将96孔板放置于37℃细菌孵箱培养，培养20小时后取出用酶标仪测量od595的值，计算各孔的抑菌率，以抑菌率大于或等于90％的抗菌药物浓度作为其对这种细菌的mic值。

结果见表2，在联合抗菌实验中，dp7与cls001这两种抗菌肽的联用对所有菌株都没有发现协同作用(抑菌浓度指数fici≤0.5表明有协同作用)。抗菌肽dp7与万古霉素联用时，所有菌株中有50％的菌株具协同作用，与庆大霉素、阿奇霉素和阿莫西林联用时有协同作用的菌株比例分别为20％、60％和20％。抗菌肽cls001与万古霉素、庆大霉素、阿奇霉素和阿莫西林联用时有协同作用的菌株比例分别为30％、20％、10％和40％。从整体的协同效果上看，dp7与抗生素联用时的具有协同效果的联合抗菌结果比cls001与抗生素联用时的结果更多。而抗菌肽与抗生素万古霉素和阿奇霉素联用时具有更高的协同抗菌频率。

表2.dp7或cls001与抗生素联用的部分抑菌浓度指数ficis

注：部分抑菌浓度指数fici与协同作用关系：协同作用(fici≤0.5),部分协同作用(0.5<fici<1),无协同作用(1≤fici<4.0),拮抗作用(fici≥4.0)。

实施例2dp7与万古霉素和阿奇霉素联合抗菌的扩大实验

抗菌肽dp7与万古霉素和阿奇霉素联用时，对于金黄色葡萄球菌临床分离耐药菌株和绿脓杆菌临床分离耐药菌株的协同抗菌具有更好的效果，因此我们扩大dp7与万古霉素和阿奇霉素联用抗菌实验的金黄色葡萄球菌临床分离耐药菌和绿脓杆菌临床分离耐药菌的菌株数目以进一步研究协同抗菌效果。

采用实时定量pcr(qpcr)的方法确定临床分离耐药菌菌种的准确性。用dneasyblood&tissuekit(qiagen)提取细菌的总dna，dna浓度用thermoscientificnanodrop2000分光光度仪检测，dna样品的a260吸光度测定的浓度应大于10ng/ml，a260/a280值应大于1.8；用microbialdnaqpcrmulti-assaykits(qiagen)鉴定细菌万古霉素耐药基因和阿奇霉素耐药基因；用qpcr软件计算每个孔的临界循环数(cq值)，与阴性对照(ntc)的cq值相比，样品cq值大于ntc-6的结果为阴性，小于ntc-6的结果为阳性。处于阳性和阴性之间的值为没有显著差异。根据cq值，确定临床分离耐药菌，然后进行联合用药实验。

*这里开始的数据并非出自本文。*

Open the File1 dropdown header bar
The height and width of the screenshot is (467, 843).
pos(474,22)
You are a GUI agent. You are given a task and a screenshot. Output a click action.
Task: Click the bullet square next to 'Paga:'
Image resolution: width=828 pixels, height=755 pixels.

结果见表3，对于金黄色葡萄球菌临床分离耐药菌，抗菌肽dp7与万古霉素联用(dp7–van)有协同作用的占总菌株数量的40％，有部分协同作用的占40％；dp7与阿奇霉素联用(dp7–azt)有协同作用的占总菌株数量的50％。对绿脓杆菌临床分离耐药菌，抗菌肽dp7与万古霉素联用有协同作用的占总菌株数量的50％，有部分协同作用的占20％；然而dp7与阿奇霉素联用有协同作用的只占总菌株数量的10％，有部分协同作用的占30％。

表3.dp7、万古霉素和阿奇霉素对金黄色葡萄球菌临床分离

耐药菌和绿脓杆菌临床分离耐药菌的mic以及联合抗菌效果

实施例3dp7与阿奇霉素的协同作用与阿奇霉素耐药基因之间的联系

综合dp7与阿奇霉素或万古霉素联用时的协同抗菌效果以及各菌株对阿奇霉素或万古霉素的耐药情况，我们采用实时定量pcr(qpcr)的方法，对金黄色葡萄球菌临床分离耐药菌和绿脓杆菌临床分离耐药菌进行了常见的万古霉素耐药基因和阿奇霉素耐药基因的鉴定分析，本实施例涉及到的耐药基因是万古霉素耐药基因(vanb、vanc)和阿奇霉素耐药基因(erma,ermb,ermc,mefa,msra)。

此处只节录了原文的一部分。